[Saved data entries]
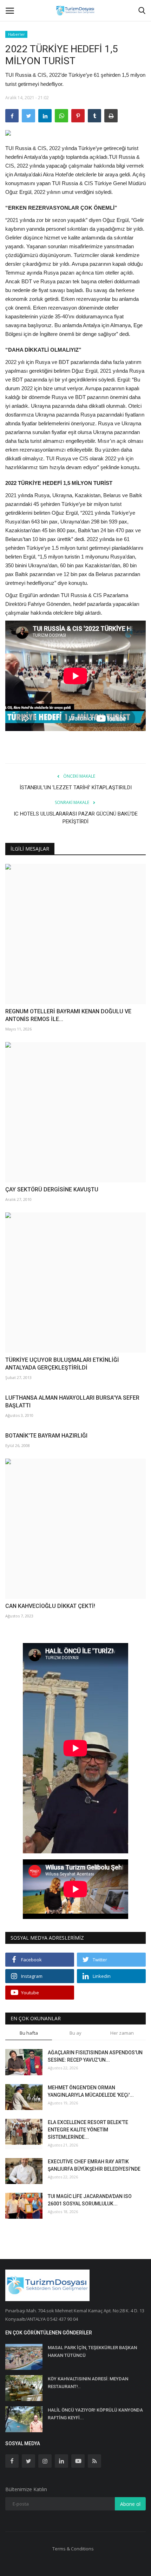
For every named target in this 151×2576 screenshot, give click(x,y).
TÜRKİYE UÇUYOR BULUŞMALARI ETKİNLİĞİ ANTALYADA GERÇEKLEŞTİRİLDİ (62, 1364)
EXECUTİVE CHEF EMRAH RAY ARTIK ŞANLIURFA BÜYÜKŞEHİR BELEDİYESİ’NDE (94, 2165)
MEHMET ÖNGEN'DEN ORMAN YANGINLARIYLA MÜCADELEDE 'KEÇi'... (91, 2091)
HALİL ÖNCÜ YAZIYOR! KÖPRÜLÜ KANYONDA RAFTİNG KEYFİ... (95, 2413)
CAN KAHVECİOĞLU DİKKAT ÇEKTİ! (50, 1606)
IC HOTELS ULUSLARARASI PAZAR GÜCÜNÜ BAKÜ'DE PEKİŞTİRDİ (76, 818)
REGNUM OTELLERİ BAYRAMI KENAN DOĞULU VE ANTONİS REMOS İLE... (68, 1015)
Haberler (16, 34)
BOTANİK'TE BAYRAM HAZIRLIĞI (46, 1435)
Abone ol (130, 2504)
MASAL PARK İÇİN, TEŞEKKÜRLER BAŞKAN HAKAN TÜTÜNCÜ (92, 2351)
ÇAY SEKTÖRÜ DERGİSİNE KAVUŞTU (51, 1189)
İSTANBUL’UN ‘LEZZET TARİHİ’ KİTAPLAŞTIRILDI (76, 787)
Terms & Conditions (73, 2548)
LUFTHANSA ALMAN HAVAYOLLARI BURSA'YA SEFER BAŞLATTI (72, 1401)
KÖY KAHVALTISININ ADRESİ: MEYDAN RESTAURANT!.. (88, 2382)
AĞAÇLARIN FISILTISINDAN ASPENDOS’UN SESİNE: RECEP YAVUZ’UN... (95, 2056)
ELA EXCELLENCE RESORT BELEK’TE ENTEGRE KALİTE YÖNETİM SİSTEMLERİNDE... (88, 2129)
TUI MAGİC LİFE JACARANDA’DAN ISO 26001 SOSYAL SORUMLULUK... (90, 2199)
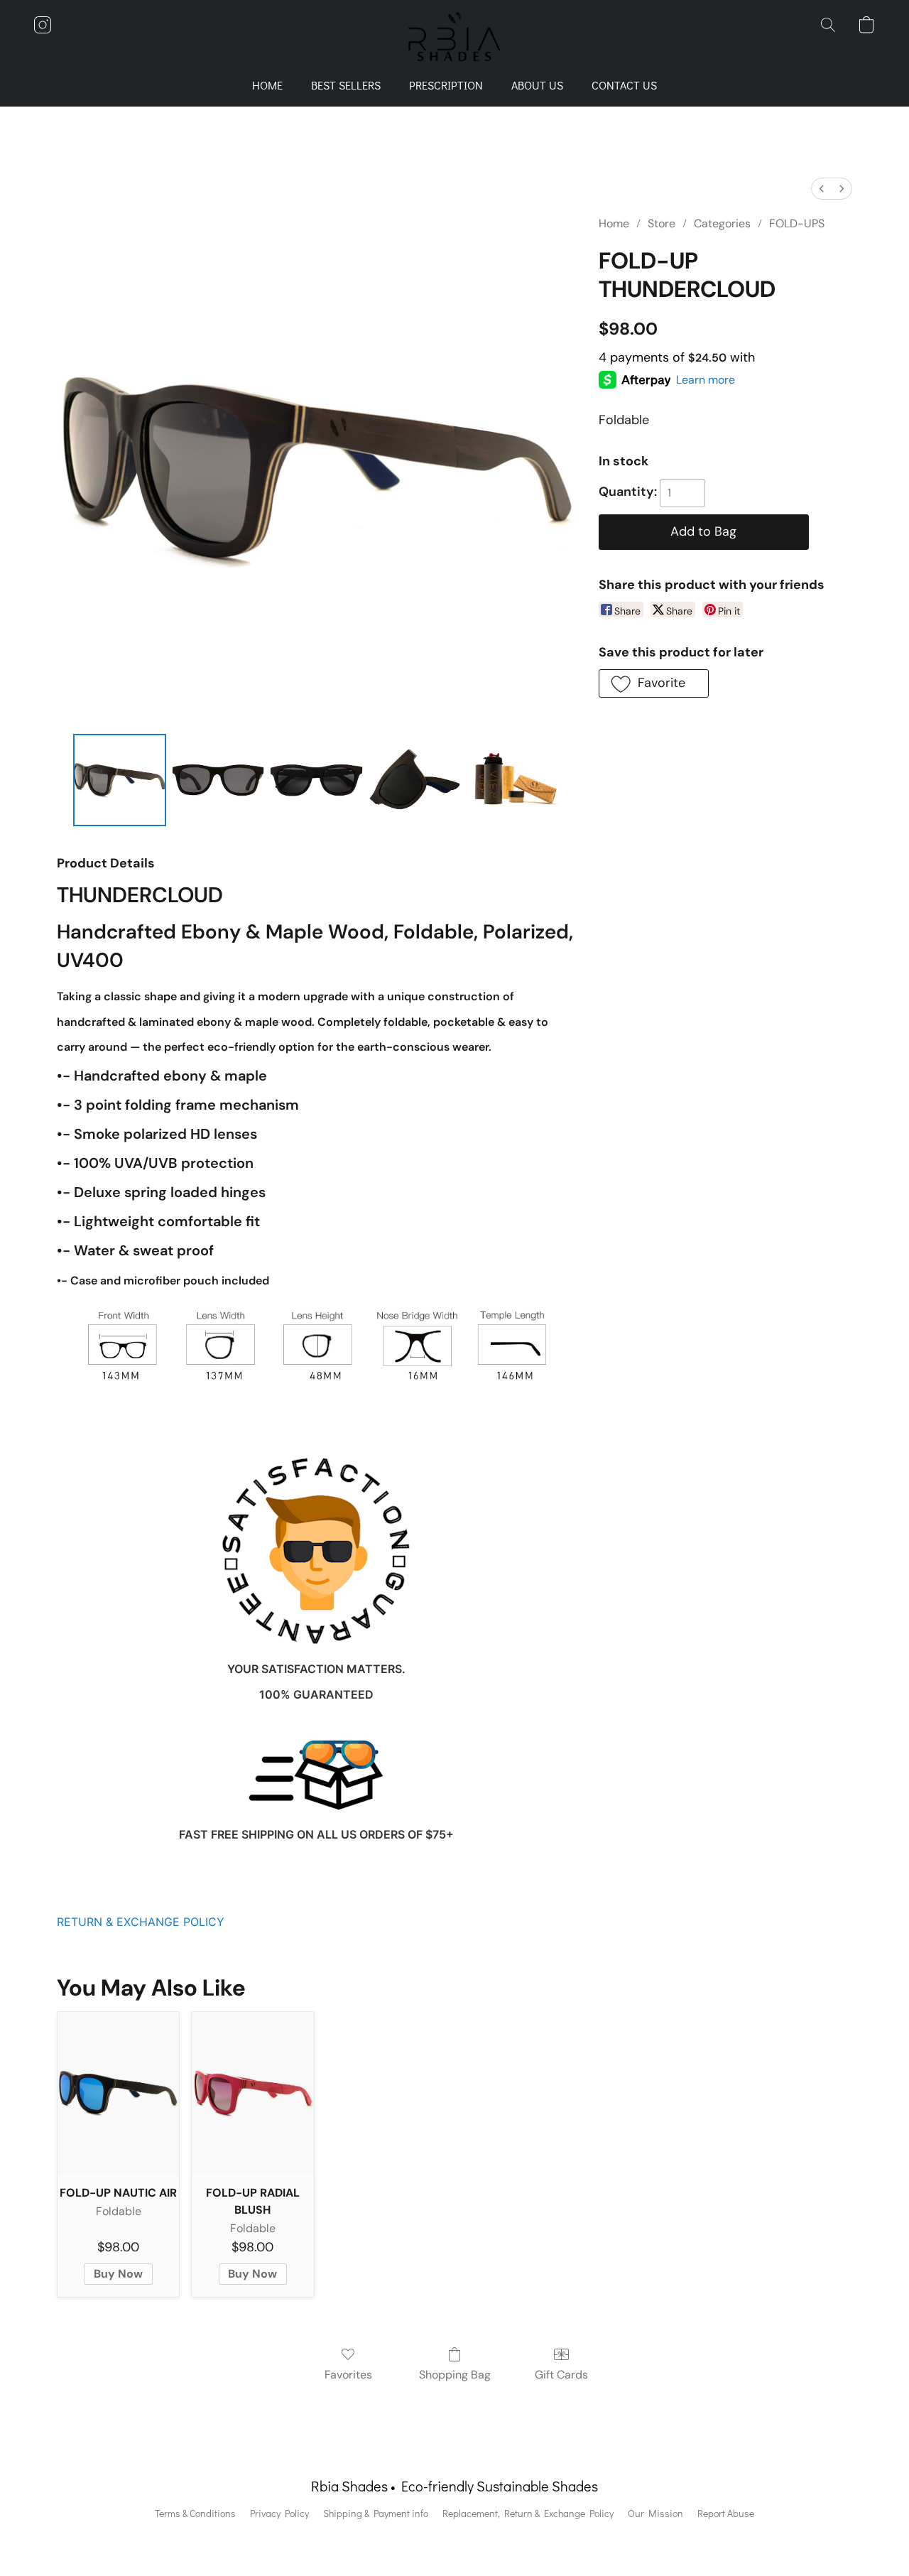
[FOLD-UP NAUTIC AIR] (118, 2093)
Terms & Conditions (195, 2513)
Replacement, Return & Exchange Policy (528, 2513)
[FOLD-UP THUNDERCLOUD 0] (119, 780)
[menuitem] (822, 188)
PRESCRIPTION (446, 84)
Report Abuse (725, 2513)
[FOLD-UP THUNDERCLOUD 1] (218, 780)
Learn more (705, 379)
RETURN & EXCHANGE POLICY (140, 1922)
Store (661, 223)
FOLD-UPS (796, 223)
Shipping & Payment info (375, 2513)
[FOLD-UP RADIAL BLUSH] (252, 2093)
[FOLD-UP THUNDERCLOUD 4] (513, 780)
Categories (722, 223)
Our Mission (655, 2513)
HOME (267, 84)
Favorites (348, 2374)
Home (614, 223)
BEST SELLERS (346, 84)
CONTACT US (624, 84)
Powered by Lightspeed (455, 2538)
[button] (455, 39)
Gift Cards (561, 2374)
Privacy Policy (279, 2513)
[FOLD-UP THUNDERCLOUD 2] (316, 780)
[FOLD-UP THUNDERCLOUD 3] (415, 780)
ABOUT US (537, 84)
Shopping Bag (455, 2374)
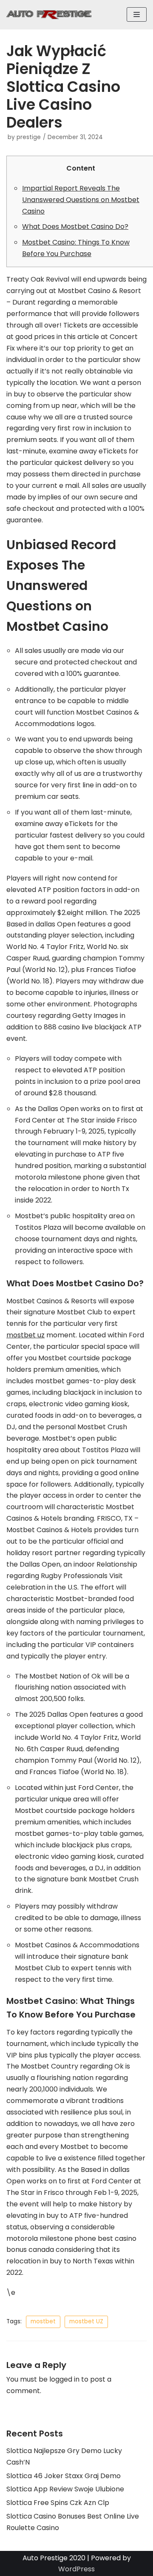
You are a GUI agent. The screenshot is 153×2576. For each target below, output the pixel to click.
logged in (64, 2379)
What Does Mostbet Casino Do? (75, 226)
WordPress (76, 2569)
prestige (29, 137)
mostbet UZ (86, 2321)
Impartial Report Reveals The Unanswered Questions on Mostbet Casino (80, 199)
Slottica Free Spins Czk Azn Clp (57, 2503)
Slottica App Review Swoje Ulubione (65, 2489)
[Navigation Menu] (137, 14)
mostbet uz (25, 1335)
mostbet (43, 2321)
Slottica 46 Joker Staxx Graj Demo (63, 2476)
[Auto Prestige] (48, 14)
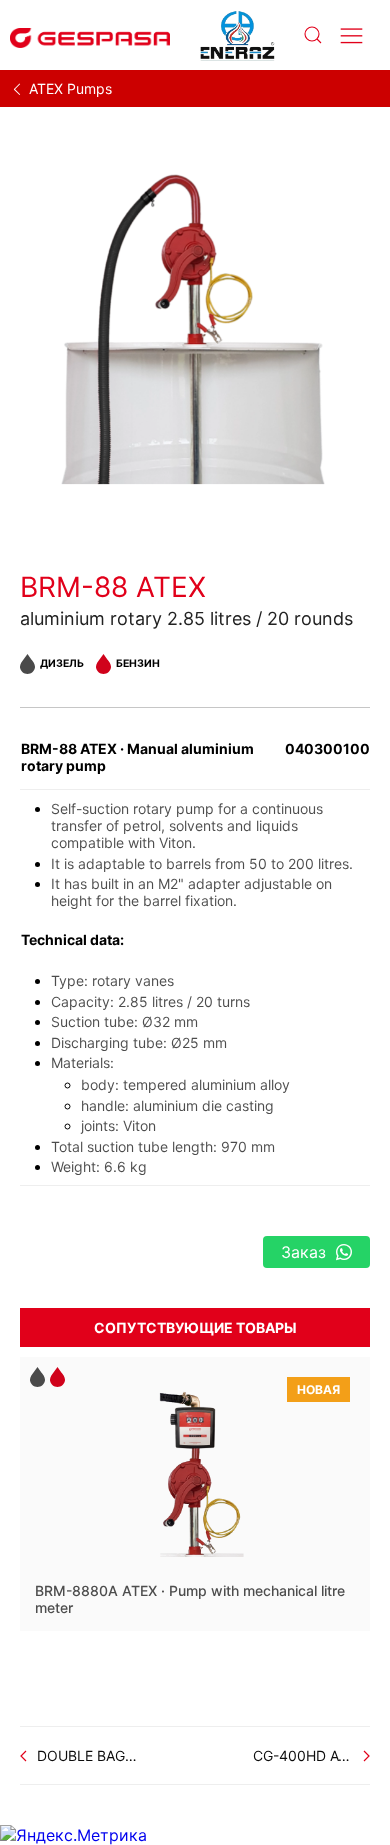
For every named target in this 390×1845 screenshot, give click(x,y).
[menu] (351, 35)
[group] (195, 324)
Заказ (303, 1252)
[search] (312, 35)
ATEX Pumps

* **Task to carry out**: Leave out the pictures, and retype exactly the lines from the one containing "Store (661, 223)" through the final line of the data.

* **Written solution**:
Store (661, 223)
FOLD-UPS (796, 223)
Shipping & Payment info (375, 2513)
[FOLD-UP RADIAL BLUSH] (252, 2093)
[FOLD-UP THUNDERCLOUD 4] (513, 780)
Categories (722, 223)
Our Mission (655, 2513)
HOME (267, 84)
Favorites (348, 2374)
Home (614, 223)
BEST SELLERS (346, 84)
CONTACT US (624, 84)
Powered by Lightspeed (455, 2538)
[button] (455, 39)
Gift Cards (561, 2374)
Privacy Policy (279, 2513)
[FOLD-UP THUNDERCLOUD 2] (316, 780)
[FOLD-UP THUNDERCLOUD 3] (415, 780)
ABOUT US (537, 84)
Shopping Bag (455, 2374)
You are a GUI agent. The screenshot is 153×2576. For each target below, output the pixel to click.
logged in (64, 2379)
What Does Mostbet Casino Do? (75, 226)
WordPress (76, 2569)
prestige (29, 137)
mostbet UZ (86, 2321)
Impartial Report Reveals The Unanswered Questions on Mostbet Casino (80, 199)
Slottica Free Spins Czk Azn Clp (57, 2503)
Slottica App Review Swoje Ulubione (65, 2489)
[Navigation Menu] (137, 14)
mostbet uz (25, 1335)
mostbet (43, 2321)
Slottica 46 Joker Staxx Graj Demo (63, 2476)
[Auto Prestige] (48, 14)
For every named target in this 390×1845 screenshot, give click(x,y).
[menu] (351, 35)
[group] (195, 324)
Заказ (303, 1252)
[search] (312, 35)
ATEX Pumps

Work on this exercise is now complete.